**DATA SECTION**
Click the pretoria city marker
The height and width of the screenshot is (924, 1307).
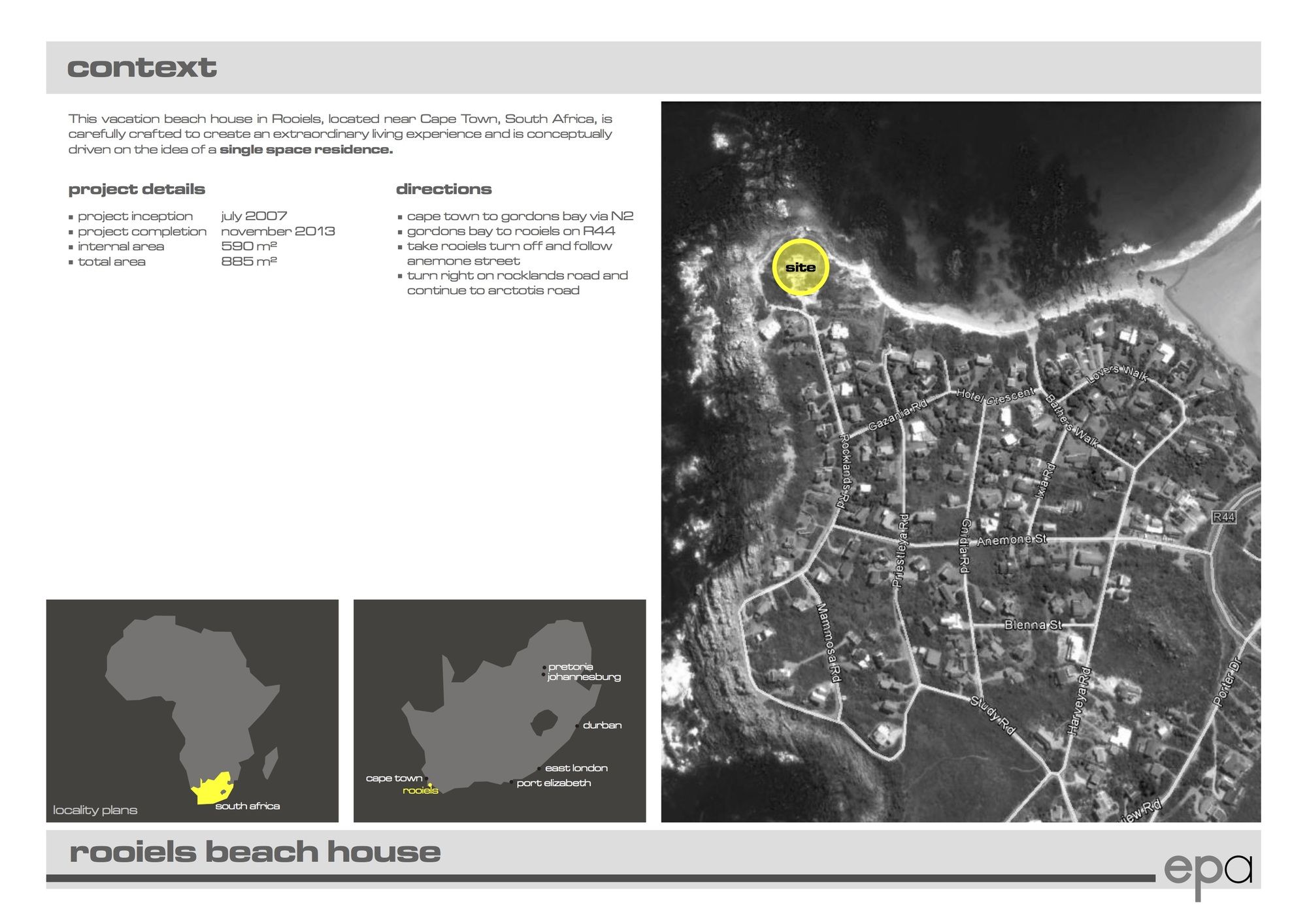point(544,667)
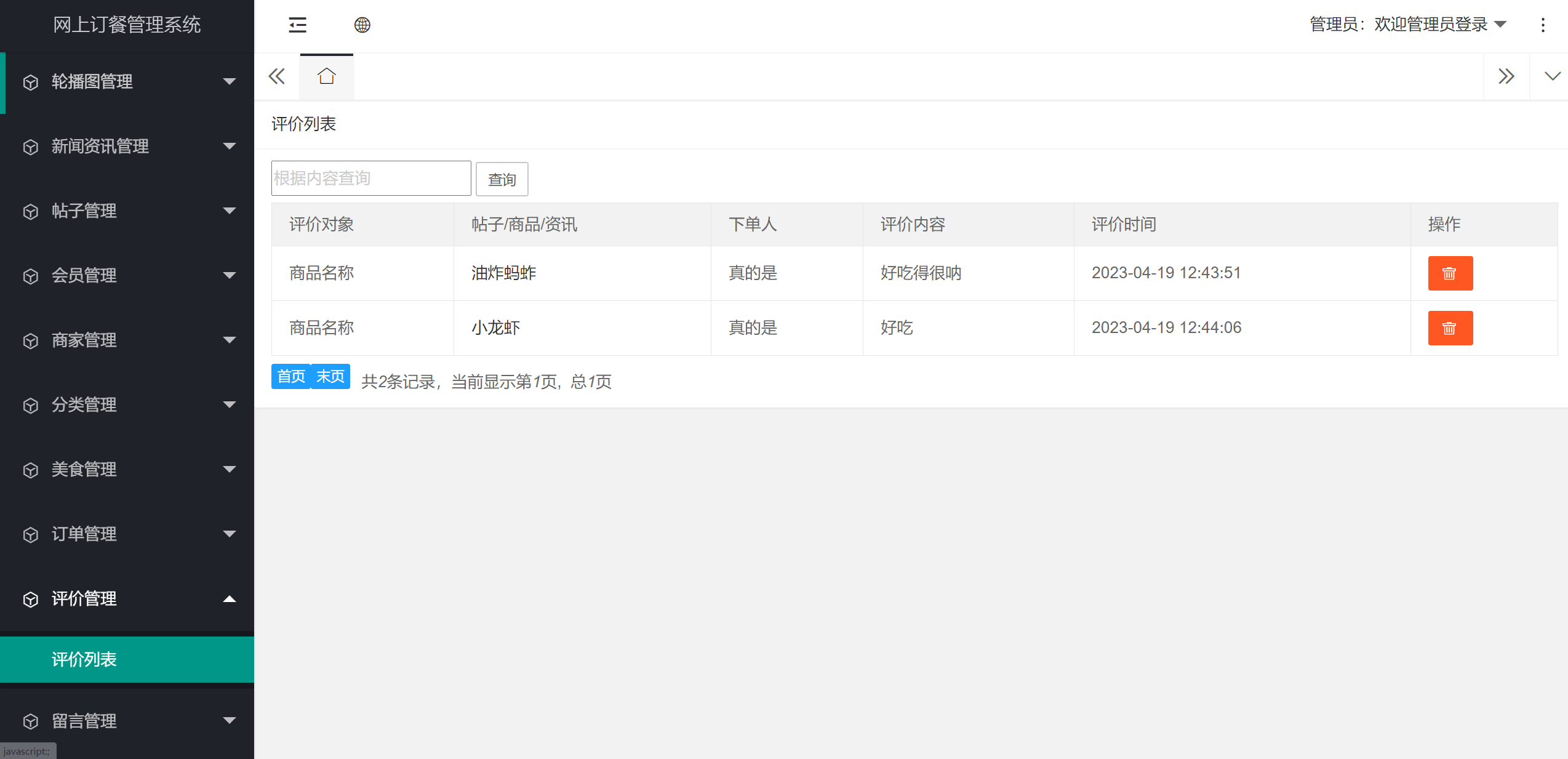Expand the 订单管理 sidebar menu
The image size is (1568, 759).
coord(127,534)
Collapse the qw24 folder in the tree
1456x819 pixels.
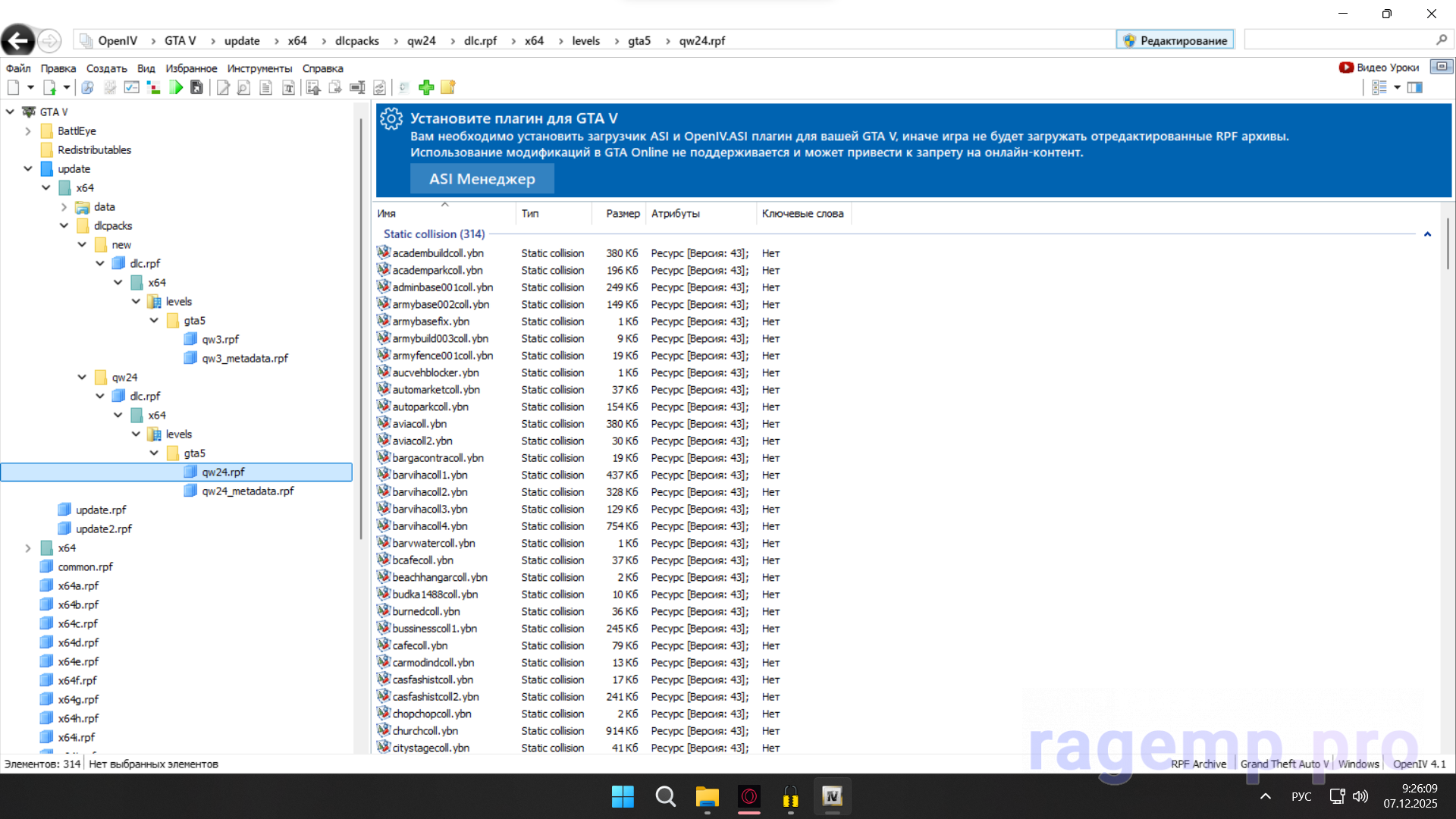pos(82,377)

**WORK INSTRUCTIONS**
Pictures are not part of the copy. Restate everything else in the listing word for word.

**TASK RESULT**
Click the pretoria city marker
The height and width of the screenshot is (924, 1307).
point(544,667)
Expand the 订单管理 sidebar menu
The image size is (1568, 759).
coord(127,534)
Collapse the qw24 folder in the tree
1456x819 pixels.
pos(82,377)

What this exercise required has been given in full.